_YOUR GOAL_:
Within the entries below, please retype exactly the lines starting with the line that has "Click the コードを追加 promo code button" and going on through the line that has "Given: Click the", but not the pictures.

_AVAILABLE DATA_:
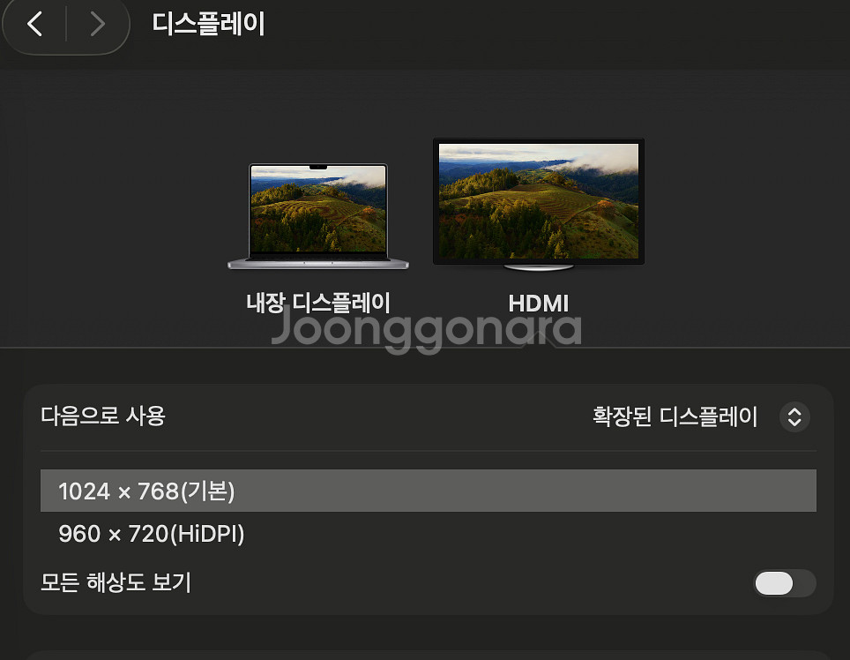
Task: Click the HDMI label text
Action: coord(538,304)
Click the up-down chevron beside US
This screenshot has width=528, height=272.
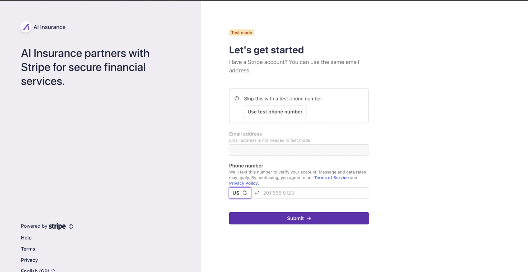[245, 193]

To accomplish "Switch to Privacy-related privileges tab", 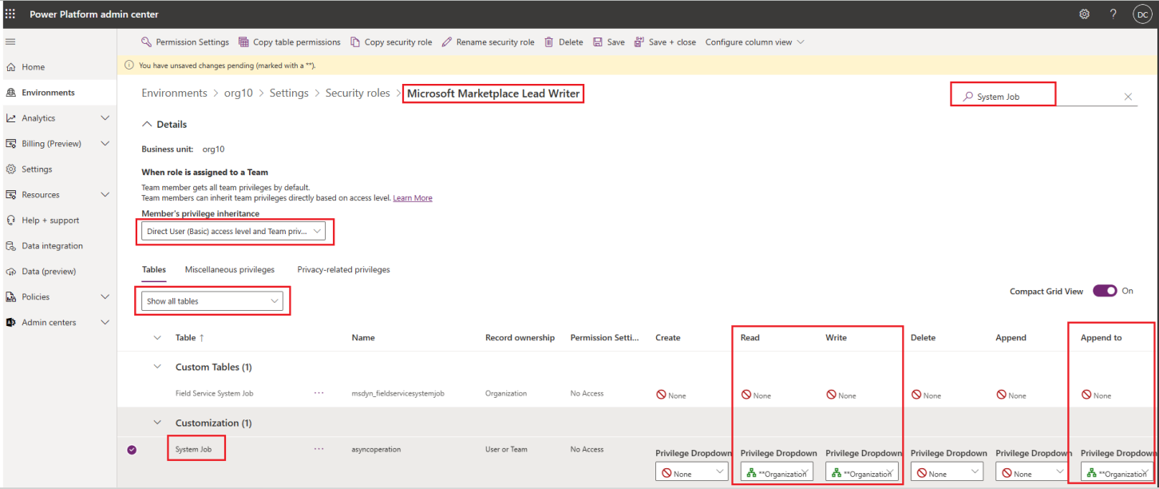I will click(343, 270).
...
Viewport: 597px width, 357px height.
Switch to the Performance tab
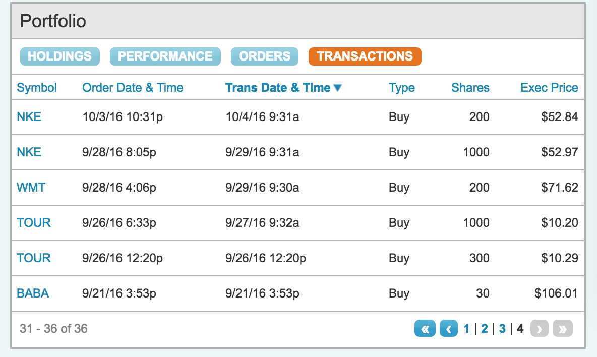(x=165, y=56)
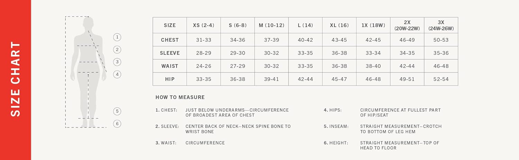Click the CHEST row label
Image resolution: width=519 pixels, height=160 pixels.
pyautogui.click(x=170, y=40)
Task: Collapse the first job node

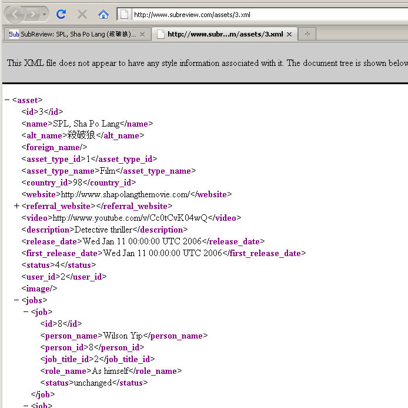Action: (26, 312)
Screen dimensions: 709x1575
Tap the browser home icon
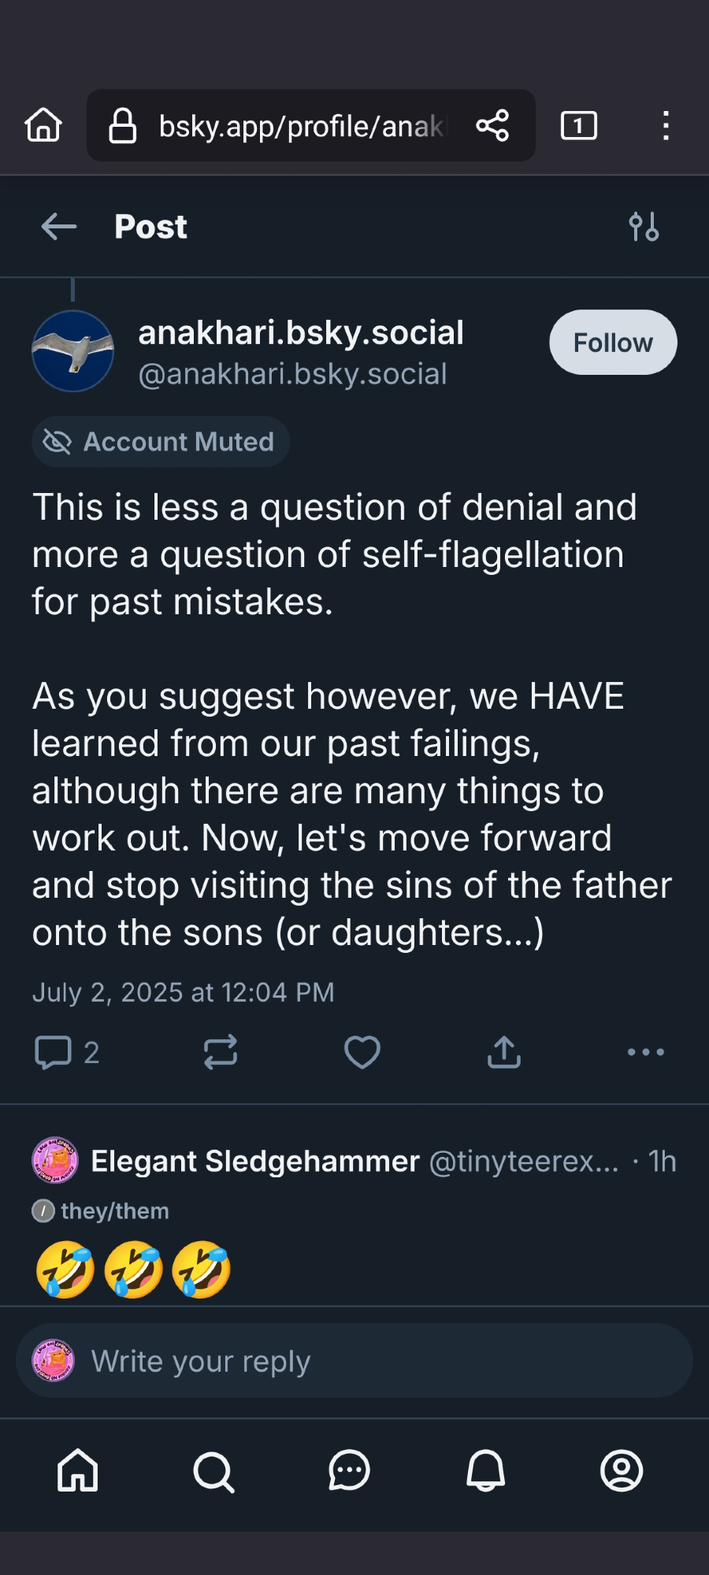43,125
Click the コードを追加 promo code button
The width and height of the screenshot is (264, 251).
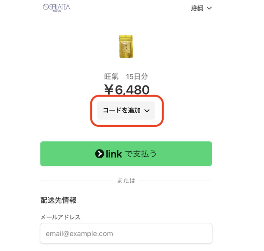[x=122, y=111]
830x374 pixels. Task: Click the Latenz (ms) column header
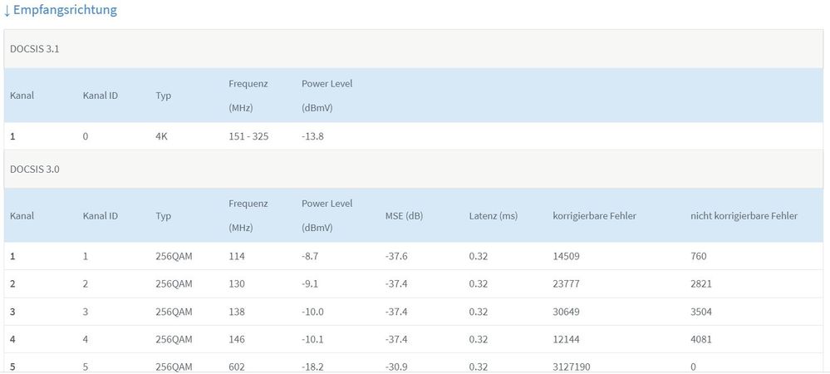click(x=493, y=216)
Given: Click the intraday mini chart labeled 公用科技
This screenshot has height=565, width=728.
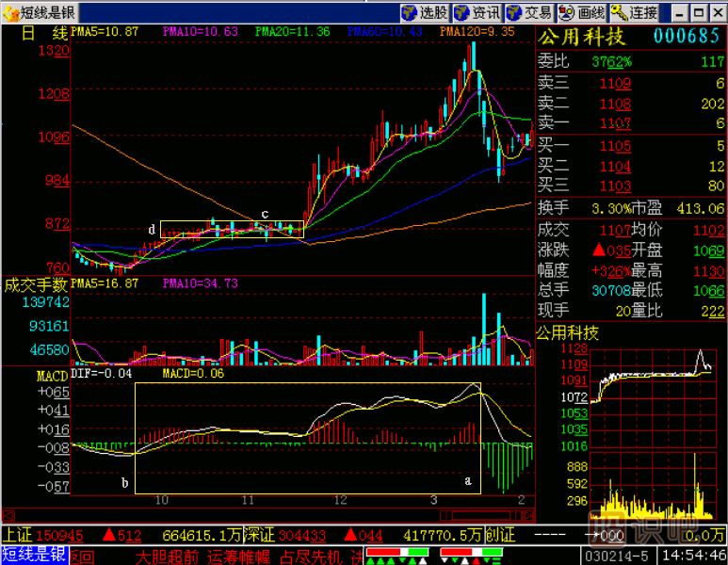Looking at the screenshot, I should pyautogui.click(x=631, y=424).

_SOLUTION TO THIS EXERCISE_:
Click the コードを追加 promo code button
The width and height of the screenshot is (264, 251).
[x=122, y=111]
830x374 pixels. Task: Click the Latenz (ms) column header
click(x=493, y=216)
Given: Click the intraday mini chart labeled 公用科技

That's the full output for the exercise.